ABOUT THIS TASK
Every line of the records that holds the word "computer" should be copied out.

Dataset records
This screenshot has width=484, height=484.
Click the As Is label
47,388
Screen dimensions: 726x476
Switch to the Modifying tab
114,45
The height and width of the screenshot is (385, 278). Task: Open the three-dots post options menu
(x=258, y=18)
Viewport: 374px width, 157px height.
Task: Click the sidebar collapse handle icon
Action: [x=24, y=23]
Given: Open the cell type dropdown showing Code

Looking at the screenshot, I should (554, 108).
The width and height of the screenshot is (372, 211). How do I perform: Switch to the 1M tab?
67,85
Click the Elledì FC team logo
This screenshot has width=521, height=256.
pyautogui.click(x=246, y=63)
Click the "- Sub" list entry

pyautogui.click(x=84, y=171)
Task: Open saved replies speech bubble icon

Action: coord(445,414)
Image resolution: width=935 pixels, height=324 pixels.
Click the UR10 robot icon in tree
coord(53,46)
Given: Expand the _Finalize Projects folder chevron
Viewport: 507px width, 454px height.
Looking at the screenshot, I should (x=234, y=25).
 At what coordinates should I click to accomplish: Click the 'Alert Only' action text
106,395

==

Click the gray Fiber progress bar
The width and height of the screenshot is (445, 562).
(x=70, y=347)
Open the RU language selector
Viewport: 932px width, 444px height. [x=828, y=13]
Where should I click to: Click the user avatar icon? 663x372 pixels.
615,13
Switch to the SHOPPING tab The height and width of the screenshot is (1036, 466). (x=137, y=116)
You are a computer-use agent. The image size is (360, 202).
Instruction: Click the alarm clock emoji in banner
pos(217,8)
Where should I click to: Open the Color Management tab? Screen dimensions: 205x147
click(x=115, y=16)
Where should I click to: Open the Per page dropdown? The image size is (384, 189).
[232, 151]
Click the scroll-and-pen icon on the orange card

...

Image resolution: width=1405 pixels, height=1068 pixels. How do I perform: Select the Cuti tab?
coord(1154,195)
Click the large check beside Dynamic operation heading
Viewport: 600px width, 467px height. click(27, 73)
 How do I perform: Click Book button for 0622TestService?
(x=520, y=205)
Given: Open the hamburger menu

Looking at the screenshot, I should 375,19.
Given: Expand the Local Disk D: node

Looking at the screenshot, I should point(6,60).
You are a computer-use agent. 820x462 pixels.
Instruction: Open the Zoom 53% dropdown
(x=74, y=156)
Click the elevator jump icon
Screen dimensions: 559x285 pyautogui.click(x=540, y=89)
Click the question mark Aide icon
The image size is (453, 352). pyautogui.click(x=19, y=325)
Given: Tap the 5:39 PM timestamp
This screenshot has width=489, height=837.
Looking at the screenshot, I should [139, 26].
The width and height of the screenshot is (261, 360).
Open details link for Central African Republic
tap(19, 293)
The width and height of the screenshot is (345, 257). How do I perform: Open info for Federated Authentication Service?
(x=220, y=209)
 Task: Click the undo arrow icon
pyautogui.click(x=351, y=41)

ANSWER TO THE EXERCISE
You are a computer-use agent. The image size is (360, 202).
You are a computer-use agent. 820x462 pixels.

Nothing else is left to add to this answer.